The state of emergency is set to expire this evening at 11:30pm. From the look and feel of things, however, you would think it ended Thursday morning. Since then the soldiers have been off the streets, and all the major roads have reopened. Some of the larger restaurants have remained closed because of the ban against public gatherings, and there is still a general prohibition on alcohol sales. However, other than these inconveniences the state of emergency has been a laid back affair, more reassuring than oppressive.
An article on www.news.mn indicated that experts have advised razing the MPRP building and constructing a new headquarters. It's strange enough to see that building gutted by fire, and I think it will be stranger still for it to be gone. I think this will have a significant psychological effect on Mongolian politics. Only time will tell whether this effect will be positive or negative.
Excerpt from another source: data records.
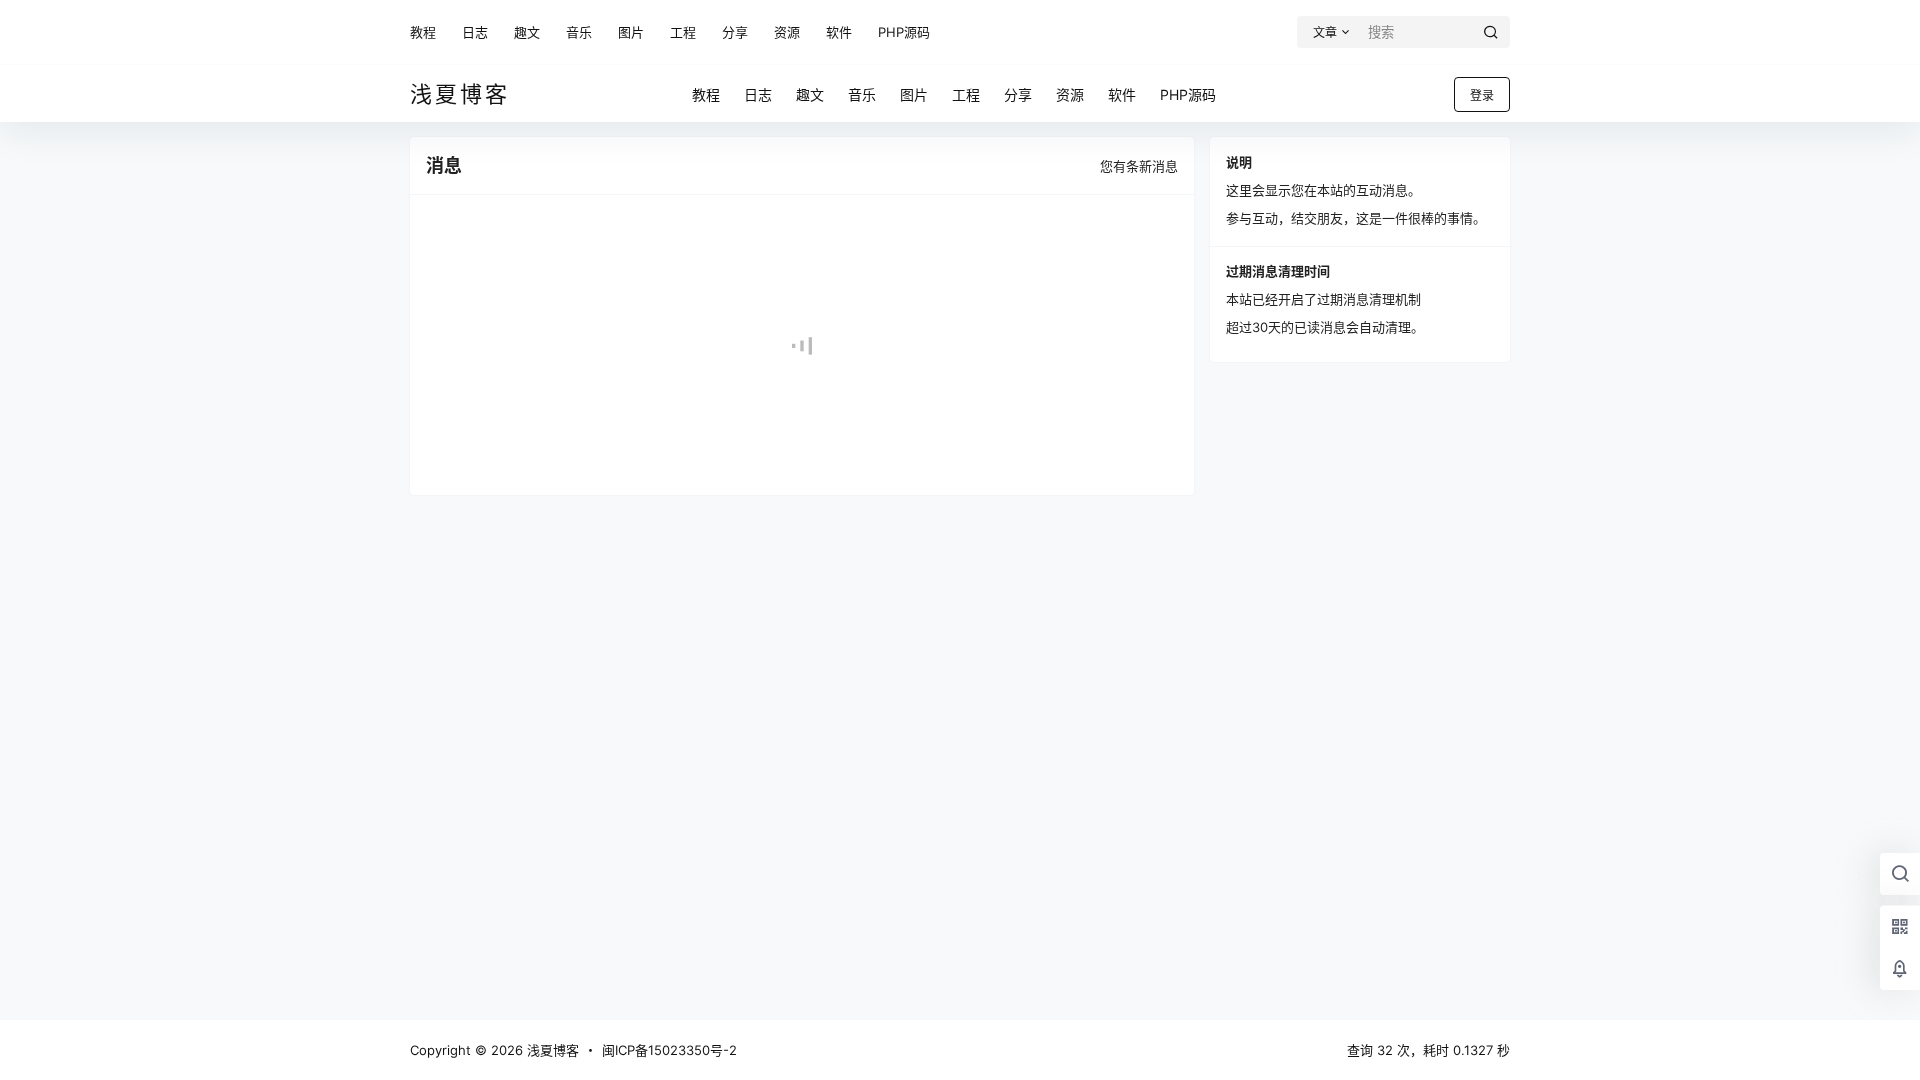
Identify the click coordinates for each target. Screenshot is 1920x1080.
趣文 (527, 32)
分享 (735, 32)
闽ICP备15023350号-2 (669, 1050)
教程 (423, 32)
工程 (683, 32)
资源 (787, 32)
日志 (475, 32)
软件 (839, 32)
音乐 (579, 32)
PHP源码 (904, 32)
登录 (1482, 95)
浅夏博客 (551, 1050)
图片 (631, 32)
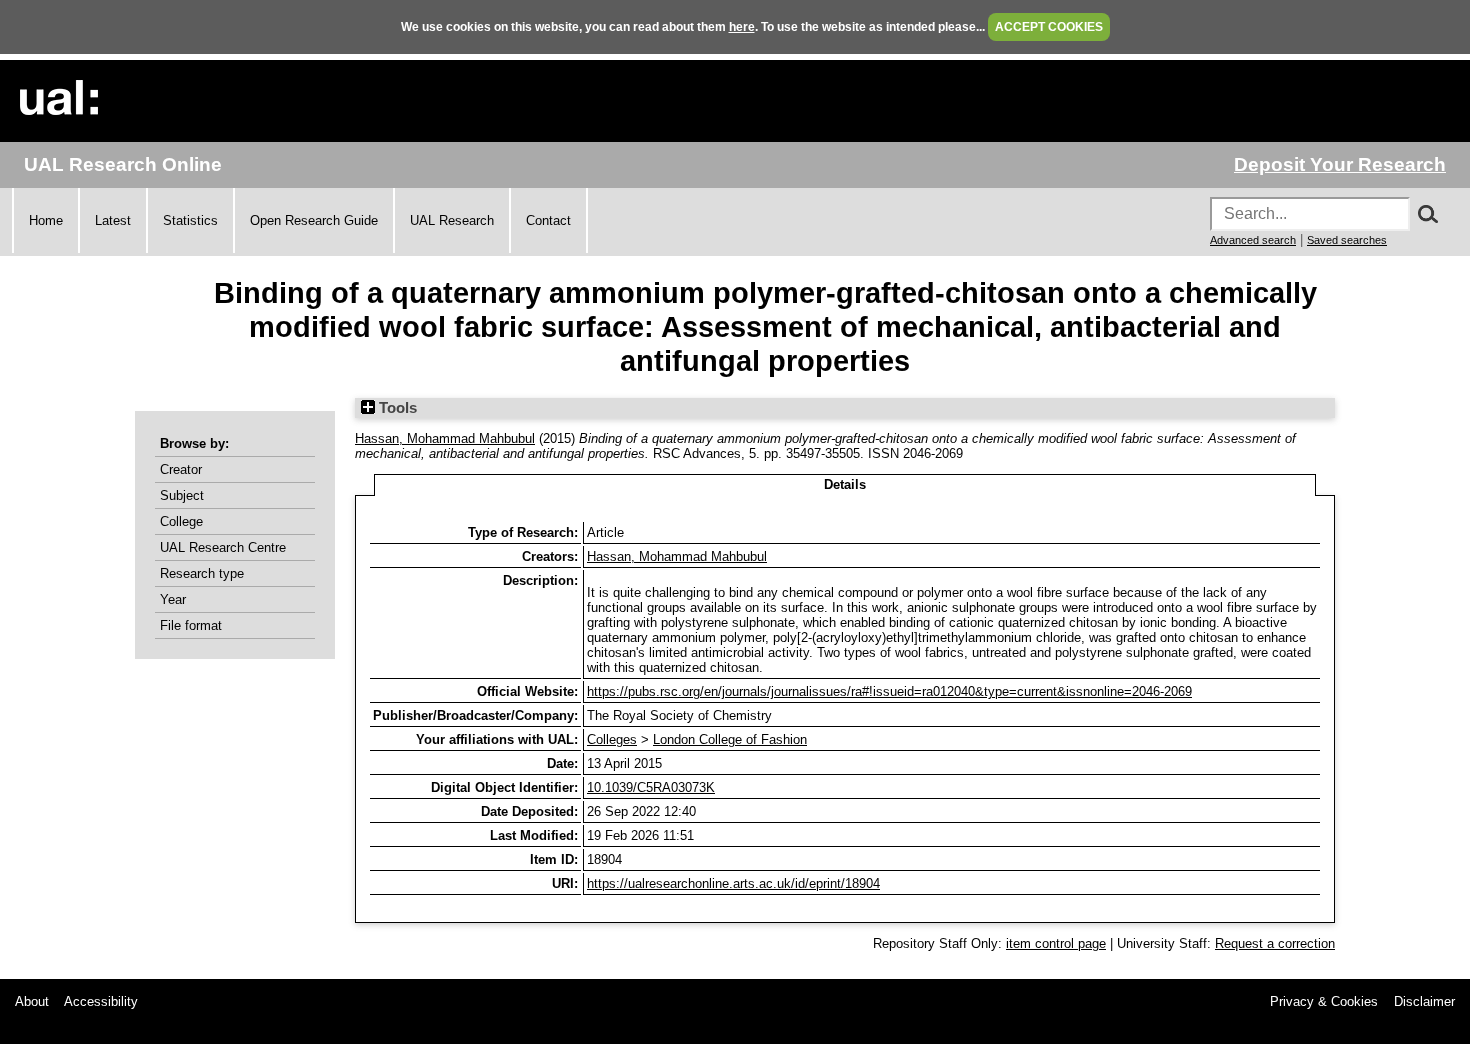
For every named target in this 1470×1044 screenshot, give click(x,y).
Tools (396, 408)
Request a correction (1275, 943)
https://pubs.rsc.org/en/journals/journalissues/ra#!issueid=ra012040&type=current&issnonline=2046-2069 (889, 691)
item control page (1056, 943)
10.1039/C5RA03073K (651, 787)
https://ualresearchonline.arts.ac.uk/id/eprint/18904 (733, 883)
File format (191, 625)
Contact (548, 220)
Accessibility (101, 1001)
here (742, 27)
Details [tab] (845, 484)
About (32, 1001)
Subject (182, 495)
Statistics (190, 220)
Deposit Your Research (1340, 164)
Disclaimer (1424, 1001)
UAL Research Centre (223, 547)
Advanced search (1253, 240)
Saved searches (1347, 240)
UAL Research (452, 220)
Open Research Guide (314, 220)
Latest (113, 220)
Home (46, 220)
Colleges (612, 739)
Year (173, 599)
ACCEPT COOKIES (1049, 27)
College (181, 521)
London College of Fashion (730, 739)
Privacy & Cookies (1324, 1001)
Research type (202, 573)
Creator (181, 469)
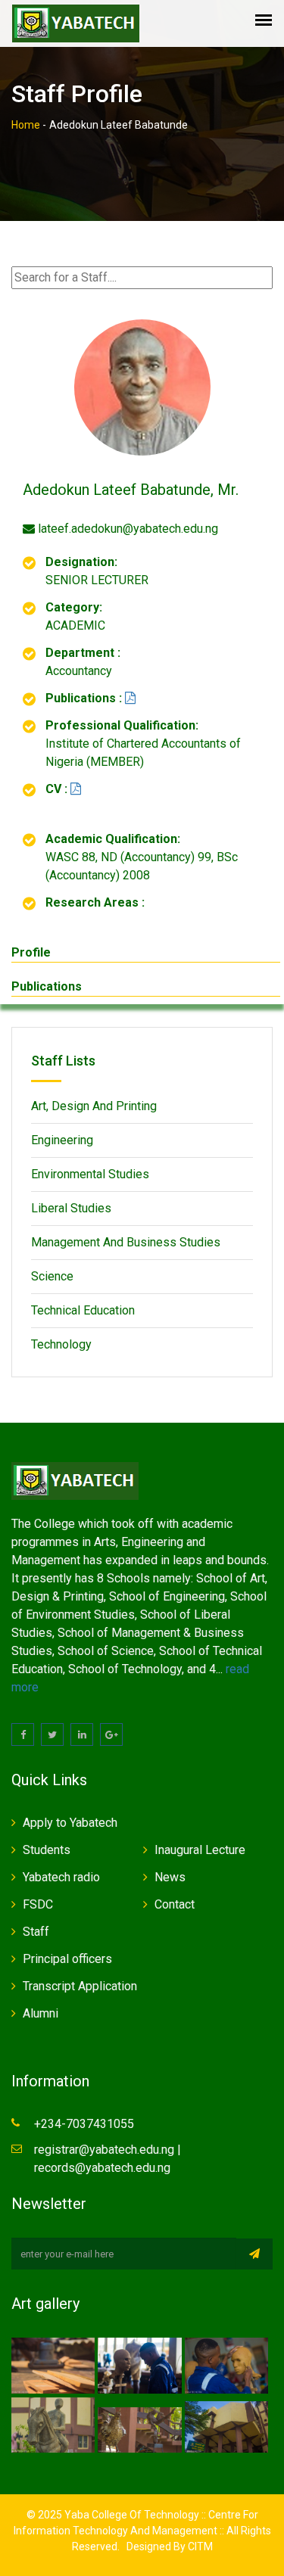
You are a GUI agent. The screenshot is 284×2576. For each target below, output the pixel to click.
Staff (36, 1931)
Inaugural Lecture (199, 1850)
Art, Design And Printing (94, 1106)
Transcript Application (80, 1986)
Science (52, 1276)
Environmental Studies (90, 1174)
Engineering (62, 1140)
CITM (199, 2546)
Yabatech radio (61, 1877)
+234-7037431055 (84, 2124)
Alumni (40, 2013)
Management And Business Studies (125, 1242)
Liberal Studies (71, 1208)
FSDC (38, 1904)
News (170, 1877)
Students (46, 1850)
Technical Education (83, 1310)
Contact (174, 1904)
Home (25, 125)
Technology (61, 1344)
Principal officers (67, 1959)
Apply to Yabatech (70, 1822)
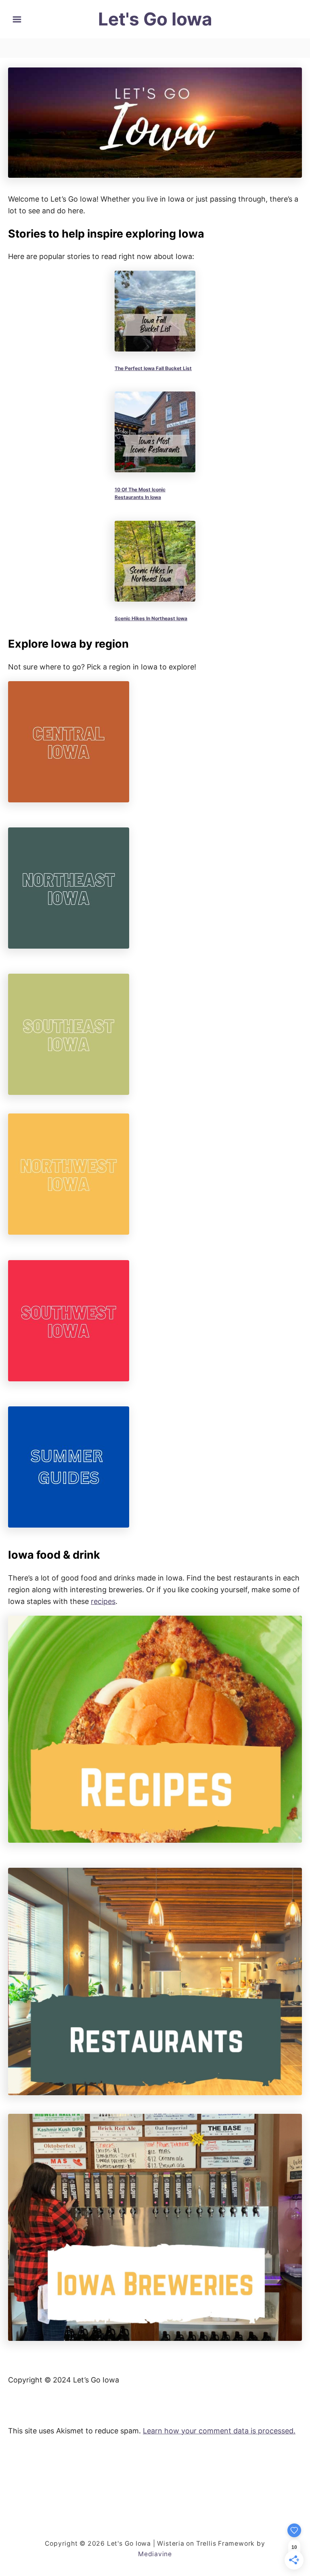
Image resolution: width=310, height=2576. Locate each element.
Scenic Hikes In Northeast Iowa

The political fall out from the riot is just beginning, I am sure. This is in many ways like Mongolia's Hurricane Katrina. It exposed the social and economic injustice and the perennial failure of leadership in Mongolia, and it also jolted people, especially the politicians, into realizing that failed policies can have frightening indirect consequences when a perfect storm of events forms. The irony is that this election was probably the fairest and most transparent in Mongolia's democratic history, but the government has failed in its responsibilities. It is not difficult to convince some people that incompetence is an insidious form of political corruption, as opposed to an absence of leadership and vision. I am an optimist about Mongolia. It takes three steps forward for each step back, and I am confident that the vast majority of people will make the right decisions to turn this tragedy into an opportunity to take ever more steps forward.